CBS CEO Mel Karmazin locked in a $195 million gain when he exercised 10-year-old stock options last year, CBS revealed Thursday, and also collected $6 million in salary and bonuses.
On top of his $1 million annual salary and his regular $3 million annual bonus, Karmazin was paid a special $2 million bonus for completion of “significant goals” such as transformation of the company to a pure media enterprise, reducing the company’s debt level and increasing its stock price.
Smaller bonuses were paid to CBS chief financial officer Fred Reynolds and general counsel L.J. Briskman during the year, CBS said.
Karmazin also received 250,000 stock options with an exercise price of $29.8125, which gives them an immediate value of $2.5 million.
The CEO locked in the big gain when he exercised 6.1 million stock options that he had held since 1988, which were originally issued by the old Infinity Broadcasting (acquired by CBS in 1996 and spun out in a slightly changed form late last year). The options would have expired if Karmazin had not exercised them when he did.
The options carried such a big profit because their exercise price was 3¢ a share, compared to CBS’ stock price of $32 at the time of exercise. CBS stock has since run up to $39, increasing the options’ value even more.

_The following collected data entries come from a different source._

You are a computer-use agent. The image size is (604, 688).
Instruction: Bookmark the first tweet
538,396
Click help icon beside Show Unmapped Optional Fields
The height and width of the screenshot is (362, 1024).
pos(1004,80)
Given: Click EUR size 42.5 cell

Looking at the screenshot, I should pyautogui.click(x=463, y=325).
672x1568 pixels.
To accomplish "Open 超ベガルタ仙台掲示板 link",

Karmazin had to sell some of the stock to cover taxes on his gain, CBS said, although he won’t realize the profit until he sells the shares. He retains 4.2 million shares and another 3.9 million stock options, giving him the equivalent of 8.1 million shares or 1.1% of CBS’ outstanding stock.
Former CBS chairman Michael Jordan received a $6 million payout on his retirement from the company effective Dec. 31. His bonus for the year was reduced by half to $1 million, in addition to $1 million in salary, reflecting his withdrawal from active duties when he announced his retirement in the fall.
CBS Network prexy Leslie Moonves was paid his contractual $4 million in salary and bonus, the proxy showed.